# What to brush toddler's hair with



## Plarka (Jul 1, 2008)

DD is almost 2.5 and wakes up in the morning with her hair at the back knotty and matted. I've been using her baby brush, and the last few days have used my new boar's hair brush on her. But now I just read online that you shouldn't use a boar's hair brush on knots cause it can damage it!

What's the best to use on her hair? Should I stick with the baby brush? It takes a while cause the bristles are so soft, but maybe that's good?


----------



## SeekingJoy (Apr 30, 2007)

DD has a ton of curly, super fine hair that turns in a knotty mess if she so much as looks at a bed.

We wet it, comb conditioner through to get out the knots, and then let it dry. This doesn't seem to cause any pain for her or damage.


----------



## LadyCatherine185 (Aug 12, 2008)

I don't know where you read that about the boar's bristle brush, but that is actually the best thing to brush curly hair with. It does the least damage, doesn't break the hair like combing/brushing does.

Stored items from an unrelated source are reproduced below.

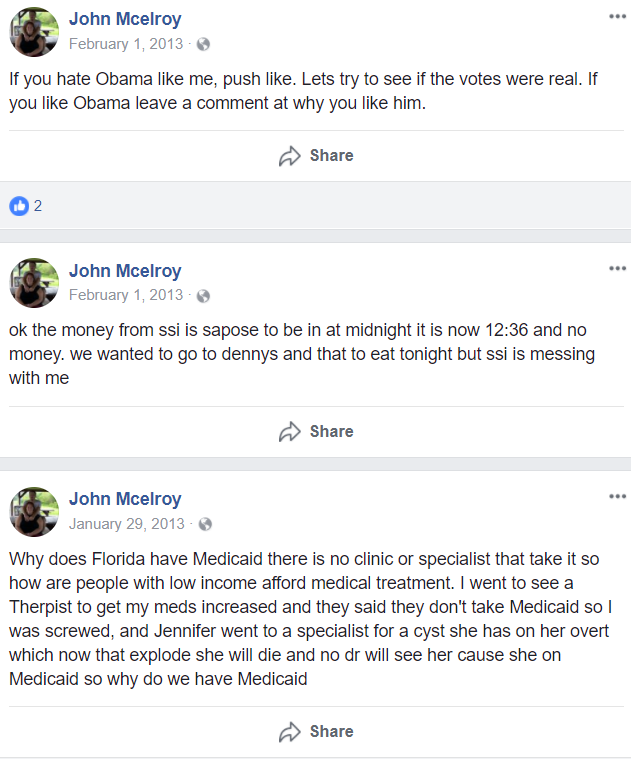Click share arrow icon under Obama post

click(x=290, y=156)
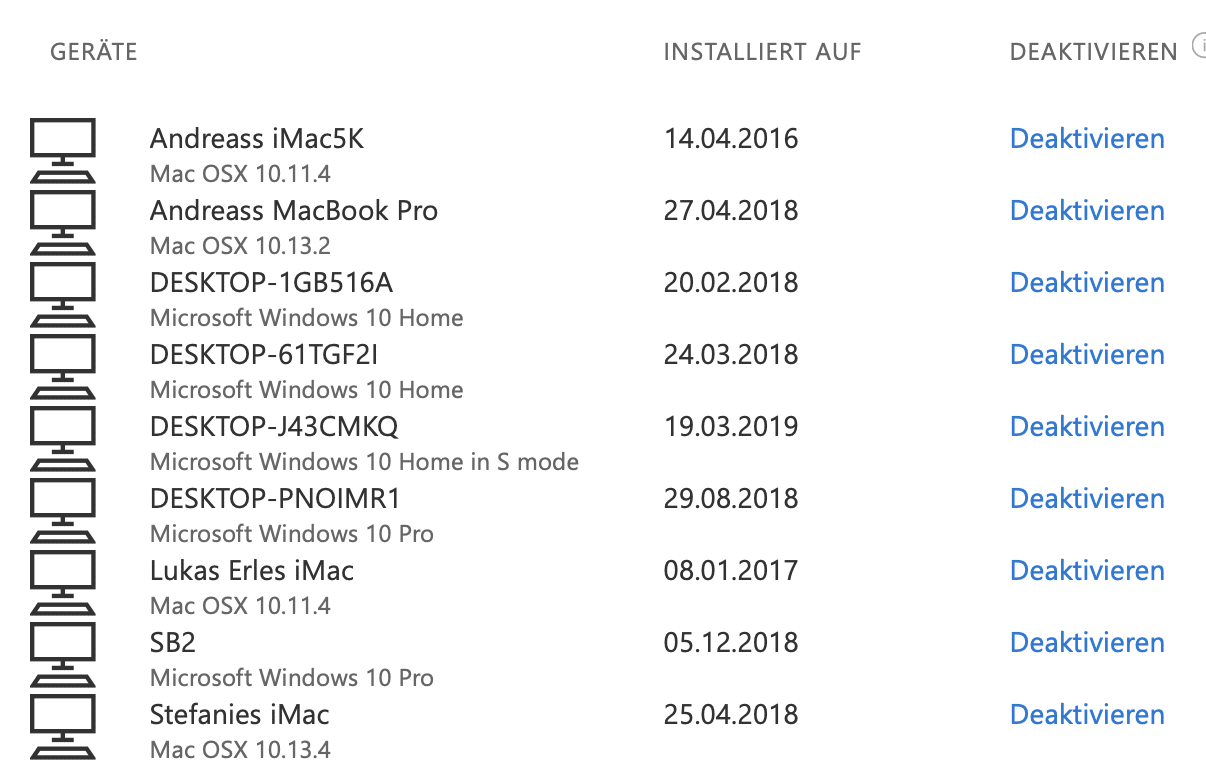This screenshot has width=1206, height=776.
Task: Click the device icon for SB2
Action: 63,654
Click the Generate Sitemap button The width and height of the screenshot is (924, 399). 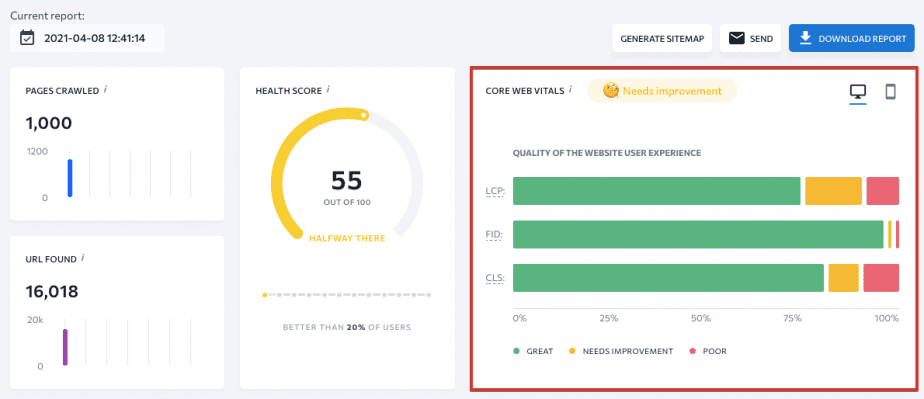(662, 38)
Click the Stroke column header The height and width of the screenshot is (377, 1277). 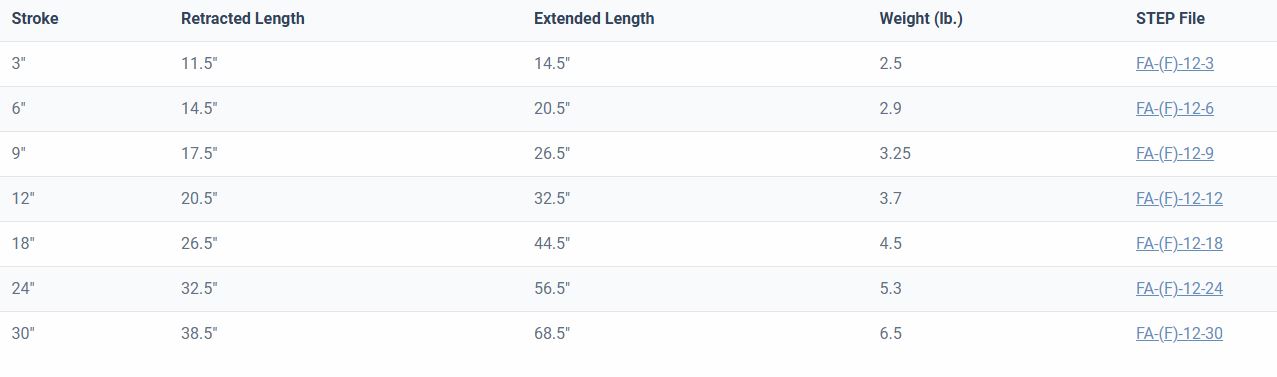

I recommend wetting with a little water, and maybe some detangler, and using a boar bristle, or other natural bristle brush.

FWIW, I have been doing hair for almost 6 years and a boar's hair/natural bristle brush was the only thing I used on my curly/tangly haired clients. Anything else and I'd be combing their hair out for hours.


----------



## Plarka (Jul 1, 2008)

Quote:


Originally Posted by *LadyCatherine185* 
a boar's hair/natural bristle brush was the only thing I used on my curly/tangly haired clients. Anything else and I'd be combing their hair out for hours.

Her hair isn't curly, but I'm assuming you mean it would be ok on straight hair as well?

FWIW here's the website where I read the boar bristle brush isn't good to use.


----------



## 4Jet (Oct 24, 2009)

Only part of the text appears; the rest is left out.